Design and construction
- Architect: Charles Heathcote Tatham
- Designations: Grade I listed

= Trentham Mausoleum =

Grade I listed mausoleum in Stoke-on-Trent, England

The Trentham Mausoleum is a Grade I listed mausoleum in Trentham, Stoke-on-Trent, built as the final resting place of the Dukes of Sutherland from the Leveson-Gower family.

==History==
The mausoleum was built in 1807–08 for George Leveson-Gower, the 2nd Marquess of Stafford and later 1st Duke of Sutherland by architect Charles Heathcote Tatham. Heathcote Tatham was a friend of Elizabeth, the Duke's wife, and along with his commission he constructed several buildings, including a lodge and bridges, at the nearby Trentham Hall.

==Architecture==
The mausoleum is constructed in ashlar in a neo-classical style with Egyptian details. The corners of the building feature striped Graeco-Egyptian pylon-like structures, which may have been influenced by Heathcote Tatum's time in Paris, where the style was particularly popular in the late 18th century. The entrance doorway is relatively small with doors decorated in highly ornate wrought-iron work and a heavy stone lintel.
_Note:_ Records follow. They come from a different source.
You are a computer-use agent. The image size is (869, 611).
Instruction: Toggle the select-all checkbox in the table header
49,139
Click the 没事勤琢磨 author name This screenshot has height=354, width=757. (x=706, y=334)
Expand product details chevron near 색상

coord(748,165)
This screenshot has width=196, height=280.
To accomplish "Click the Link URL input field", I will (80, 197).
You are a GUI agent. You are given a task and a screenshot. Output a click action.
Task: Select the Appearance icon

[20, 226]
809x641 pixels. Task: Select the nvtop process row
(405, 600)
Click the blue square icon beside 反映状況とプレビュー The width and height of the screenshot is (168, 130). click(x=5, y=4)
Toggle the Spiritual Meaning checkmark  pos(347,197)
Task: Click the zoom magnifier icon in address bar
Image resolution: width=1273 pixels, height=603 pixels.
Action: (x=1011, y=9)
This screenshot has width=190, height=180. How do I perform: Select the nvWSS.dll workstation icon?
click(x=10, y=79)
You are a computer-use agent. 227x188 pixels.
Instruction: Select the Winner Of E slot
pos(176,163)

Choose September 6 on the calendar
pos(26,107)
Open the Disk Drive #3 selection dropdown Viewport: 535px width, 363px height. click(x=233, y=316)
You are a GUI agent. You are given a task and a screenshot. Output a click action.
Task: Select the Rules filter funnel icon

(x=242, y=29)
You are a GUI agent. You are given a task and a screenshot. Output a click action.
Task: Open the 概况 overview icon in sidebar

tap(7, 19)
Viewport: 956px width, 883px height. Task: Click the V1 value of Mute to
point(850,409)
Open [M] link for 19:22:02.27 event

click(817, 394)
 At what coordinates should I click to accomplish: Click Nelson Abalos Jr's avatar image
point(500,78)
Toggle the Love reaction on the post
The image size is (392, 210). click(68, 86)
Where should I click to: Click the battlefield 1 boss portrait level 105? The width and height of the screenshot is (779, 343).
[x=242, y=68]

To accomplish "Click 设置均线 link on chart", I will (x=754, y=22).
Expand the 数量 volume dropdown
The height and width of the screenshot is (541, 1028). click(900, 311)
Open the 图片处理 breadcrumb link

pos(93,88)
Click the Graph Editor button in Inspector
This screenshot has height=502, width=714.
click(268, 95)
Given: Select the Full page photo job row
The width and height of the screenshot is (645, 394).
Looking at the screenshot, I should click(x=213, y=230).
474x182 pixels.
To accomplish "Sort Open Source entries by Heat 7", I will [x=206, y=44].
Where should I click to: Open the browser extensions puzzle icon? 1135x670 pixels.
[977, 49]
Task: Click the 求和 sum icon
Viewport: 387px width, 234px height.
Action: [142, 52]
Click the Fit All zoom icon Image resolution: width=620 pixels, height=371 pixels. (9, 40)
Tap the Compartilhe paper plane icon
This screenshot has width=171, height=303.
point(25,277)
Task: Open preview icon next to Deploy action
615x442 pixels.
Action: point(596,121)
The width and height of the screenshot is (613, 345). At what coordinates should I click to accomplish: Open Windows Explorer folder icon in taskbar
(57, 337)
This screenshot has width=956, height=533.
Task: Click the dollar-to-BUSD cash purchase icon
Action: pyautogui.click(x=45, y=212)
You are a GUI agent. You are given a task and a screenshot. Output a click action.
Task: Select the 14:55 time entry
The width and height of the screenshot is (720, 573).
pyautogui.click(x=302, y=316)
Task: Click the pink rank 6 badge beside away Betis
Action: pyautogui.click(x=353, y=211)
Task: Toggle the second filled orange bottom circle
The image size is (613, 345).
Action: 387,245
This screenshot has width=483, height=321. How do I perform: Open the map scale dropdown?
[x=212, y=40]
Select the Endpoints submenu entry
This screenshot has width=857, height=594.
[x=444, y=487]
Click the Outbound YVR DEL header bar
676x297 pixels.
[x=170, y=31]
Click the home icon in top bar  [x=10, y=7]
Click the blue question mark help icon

The mausoleum is surmounted by a small tower, with louvred windows and a pyramidal roof.

Above the doorway is the family coat of arms and the inscription "MDCCCVIII", signifying the completion date of 1808.

==Conservation==
The condition of the building has given cause for concern, and although some urgent repairs have been completed, as of 2021 it is on the Heritage at Risk Register.